Diminished Glial Scar Formation at Hypergravity

Kurzfassung

Introduction: Disturbed neuronal connectivity is the ultimate cause of disability in individuals with neurological disease including spinal cord injury, head trauma, and stroke. Functional neurological recovery is limited through an unfavorable balance between neuronal regrowth and glia scar formation. The prevalent type of glial cells are astrocytes, providing neurons with growth factors, nutrients and other promoting factors in the extracellular environment. In addition, these cells are predominant in the formation of the so-called glial scar, which not only sterically hinders neuronal re-growth but actively inhibits axonal regeneration processes.

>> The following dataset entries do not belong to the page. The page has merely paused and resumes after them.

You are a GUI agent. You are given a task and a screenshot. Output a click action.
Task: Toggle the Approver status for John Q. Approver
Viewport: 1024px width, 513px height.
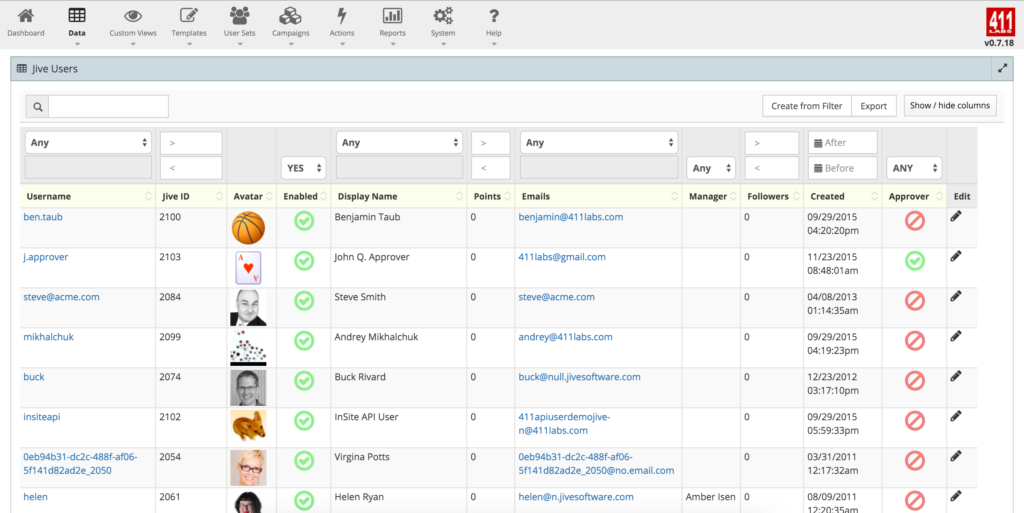914,261
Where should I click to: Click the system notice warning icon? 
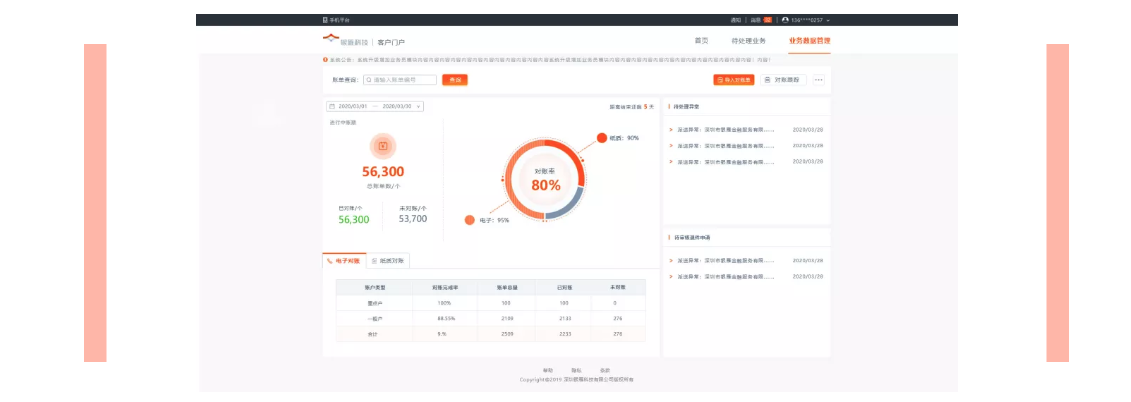[x=325, y=60]
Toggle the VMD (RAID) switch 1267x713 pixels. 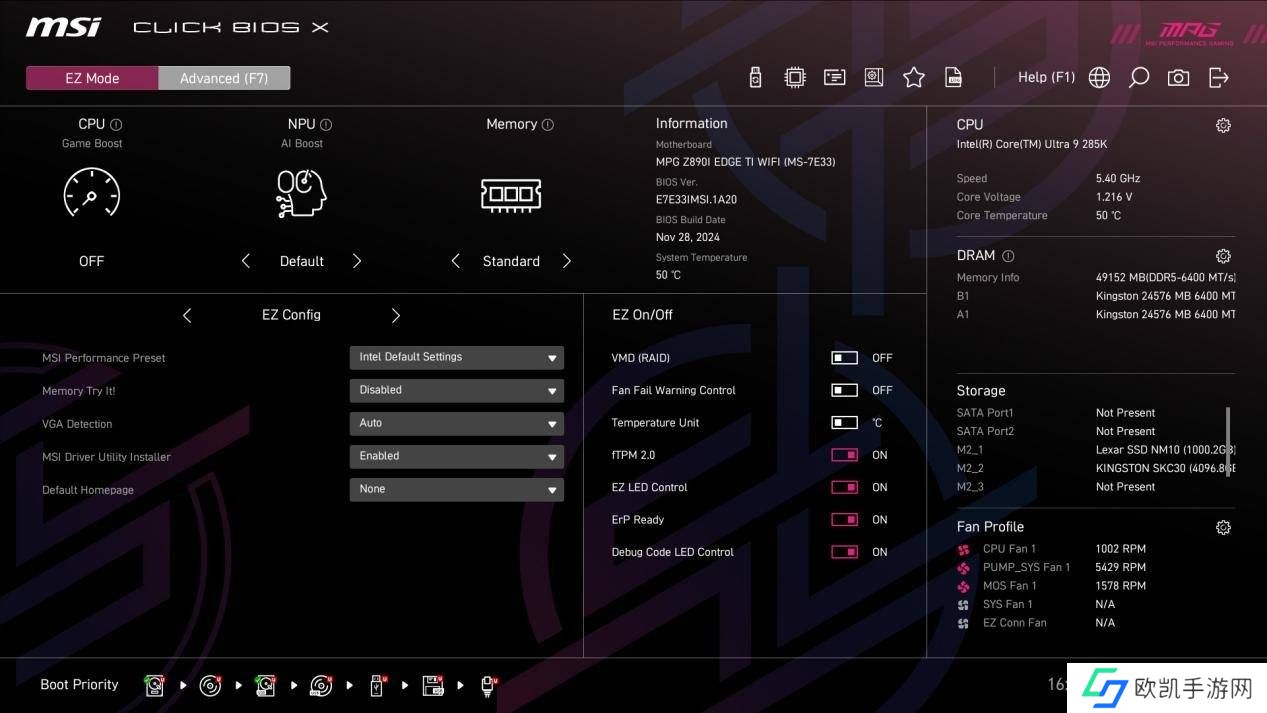[844, 358]
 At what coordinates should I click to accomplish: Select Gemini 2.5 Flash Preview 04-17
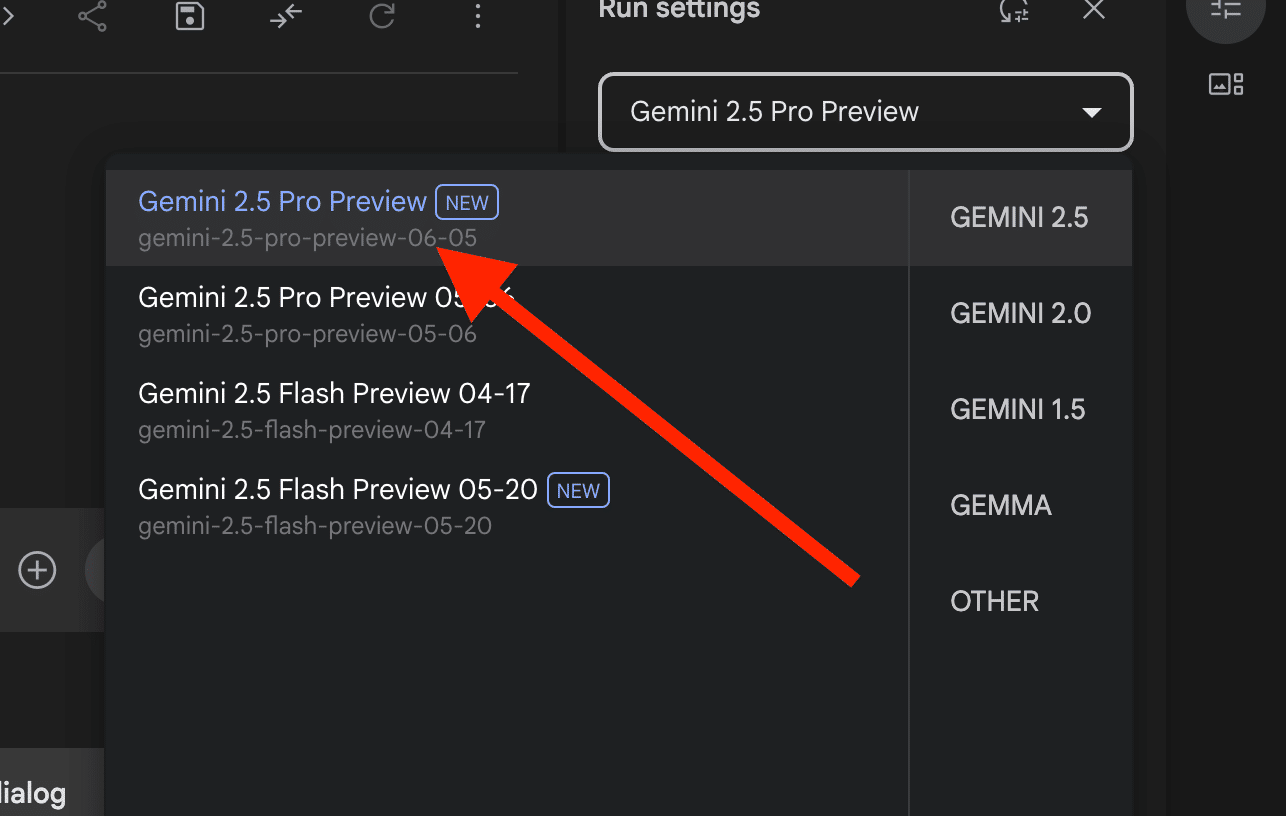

Neuronal growth as well as astroglial function and migration require dynamic cytoskeletal protein rearrangements. Because hypergravity stabilizes microtubules while de-stabilizing actin filaments, we hypothesized that experimental hypergravity would shift the balance between neuronal and astroglial growth in vitro. Methods: The exposure of cells to a defined level of hypergravity, preferably in the physiological range that would be tolerable also to human subjects, is the aim of the Multi-Sample Incubator Centrifuge (MuSIC) of the DLR. This centrifuge was designed to create hypergravity environments in a vibration-free manner in controlled incubation setups suitable for living samples. Moreover, observing cellular responses live during exposure to altered environmental stimuli is the key to yield a deeper understanding on underlying mechanisms and time frames, in which cells react and possibly adapt. Thus, we employed the DLR short-arm human centrifuge to install a live-cell imaging microscope system on a swing-out platform onto the centrifuge. Results: The formation of the glial scar requires dynamic cytoskeletal rearrangements, which are induced upon exposure of astrocytes to increased gravitational loads in the physiologically tolerable range of 2g. Under these conditions changes in astrocytic properties can already be observed. Astrocytes fail to spread as under normal conditions and show a reduced cell area. This reduction in cell spreading is not coincidental with a diminished proliferation rate, but correlated to impaired migratory behavior. Impairment in migration behavior is an important mechanism that will have a direct impact on glial scar formation and thus on neuronal regeneration in general.